◆ **EXERCISE DESCRIPTION**:
Begin with the first line of the listing and quote every line through the one containing "récentes (81, 1855)"; give only those lines.

◆ **DATA PROVIDED**:
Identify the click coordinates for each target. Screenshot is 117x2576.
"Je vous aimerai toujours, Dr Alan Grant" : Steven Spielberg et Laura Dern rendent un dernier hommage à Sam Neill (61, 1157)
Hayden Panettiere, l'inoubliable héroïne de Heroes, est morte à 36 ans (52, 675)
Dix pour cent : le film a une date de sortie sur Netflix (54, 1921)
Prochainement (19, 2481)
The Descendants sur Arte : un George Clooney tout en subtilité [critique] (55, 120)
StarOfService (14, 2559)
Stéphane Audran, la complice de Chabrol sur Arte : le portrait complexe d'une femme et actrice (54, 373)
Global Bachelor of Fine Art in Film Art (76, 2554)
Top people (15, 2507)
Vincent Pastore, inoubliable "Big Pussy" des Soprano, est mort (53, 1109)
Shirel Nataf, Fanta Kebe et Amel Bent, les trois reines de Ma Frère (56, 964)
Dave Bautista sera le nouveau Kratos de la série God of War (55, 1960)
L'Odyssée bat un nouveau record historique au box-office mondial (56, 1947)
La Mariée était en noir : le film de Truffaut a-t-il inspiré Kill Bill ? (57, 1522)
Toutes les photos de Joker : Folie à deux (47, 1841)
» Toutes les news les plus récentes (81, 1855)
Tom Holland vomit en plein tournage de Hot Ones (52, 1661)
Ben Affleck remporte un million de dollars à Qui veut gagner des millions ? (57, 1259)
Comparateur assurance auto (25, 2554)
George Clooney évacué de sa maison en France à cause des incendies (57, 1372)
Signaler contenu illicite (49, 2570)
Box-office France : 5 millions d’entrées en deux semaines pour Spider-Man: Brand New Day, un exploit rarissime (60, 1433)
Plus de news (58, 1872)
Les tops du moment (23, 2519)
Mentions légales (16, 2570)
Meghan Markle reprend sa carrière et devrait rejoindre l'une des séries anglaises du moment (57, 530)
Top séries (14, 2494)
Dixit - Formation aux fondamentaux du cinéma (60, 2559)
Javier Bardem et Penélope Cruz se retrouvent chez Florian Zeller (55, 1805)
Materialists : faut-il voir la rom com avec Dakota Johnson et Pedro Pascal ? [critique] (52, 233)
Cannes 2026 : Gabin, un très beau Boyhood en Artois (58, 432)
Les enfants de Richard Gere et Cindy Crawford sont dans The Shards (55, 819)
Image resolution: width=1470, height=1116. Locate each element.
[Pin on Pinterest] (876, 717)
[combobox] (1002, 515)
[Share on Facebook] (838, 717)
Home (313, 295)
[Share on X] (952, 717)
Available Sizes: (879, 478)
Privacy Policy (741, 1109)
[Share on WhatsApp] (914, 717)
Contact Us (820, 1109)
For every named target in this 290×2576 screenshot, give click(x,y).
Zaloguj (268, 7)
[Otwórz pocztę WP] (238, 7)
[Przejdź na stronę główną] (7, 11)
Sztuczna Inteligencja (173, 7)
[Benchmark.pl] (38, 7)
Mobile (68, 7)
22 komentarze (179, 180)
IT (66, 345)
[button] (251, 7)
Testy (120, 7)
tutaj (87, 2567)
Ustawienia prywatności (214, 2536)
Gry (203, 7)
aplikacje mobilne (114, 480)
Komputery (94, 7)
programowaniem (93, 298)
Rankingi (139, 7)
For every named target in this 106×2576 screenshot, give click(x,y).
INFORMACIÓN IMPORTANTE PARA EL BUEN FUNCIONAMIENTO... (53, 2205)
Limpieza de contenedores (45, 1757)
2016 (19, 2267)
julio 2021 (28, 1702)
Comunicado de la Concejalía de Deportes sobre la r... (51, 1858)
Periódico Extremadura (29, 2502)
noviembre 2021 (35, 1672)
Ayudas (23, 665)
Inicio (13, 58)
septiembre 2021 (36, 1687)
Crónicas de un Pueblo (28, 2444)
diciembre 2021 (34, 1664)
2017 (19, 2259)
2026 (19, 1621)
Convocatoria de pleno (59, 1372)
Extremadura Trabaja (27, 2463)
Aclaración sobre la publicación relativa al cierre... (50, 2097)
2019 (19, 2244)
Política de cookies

◆ **ANSWER TO THE PROBLEM**:
Identify the click coordinates for each target. Screenshot is 117x2576.
"Je vous aimerai toujours, Dr Alan Grant" : Steven Spielberg et Laura Dern rendent un dernier hommage à Sam Neill (61, 1157)
Hayden Panettiere, l'inoubliable héroïne de Heroes, est morte à 36 ans (52, 675)
Dix pour cent : le film a une date de sortie sur Netflix (54, 1921)
Prochainement (19, 2481)
The Descendants sur Arte : un George Clooney tout en subtilité [critique] (55, 120)
StarOfService (14, 2559)
Stéphane Audran, la complice de Chabrol sur Arte : le portrait complexe d'une femme et actrice (54, 373)
Global Bachelor of Fine Art in Film Art (76, 2554)
Top people (15, 2507)
Vincent Pastore, inoubliable "Big Pussy" des Soprano, est mort (53, 1109)
Shirel Nataf, Fanta Kebe et Amel Bent, les trois reines de Ma Frère (56, 964)
Dave Bautista sera le nouveau Kratos de la série God of War (55, 1960)
L'Odyssée bat un nouveau record historique au box-office mondial (56, 1947)
La Mariée était en noir : le film de Truffaut a-t-il inspiré Kill Bill ? (57, 1522)
Toutes les photos de Joker : Folie à deux (47, 1841)
» Toutes les news les plus récentes (81, 1855)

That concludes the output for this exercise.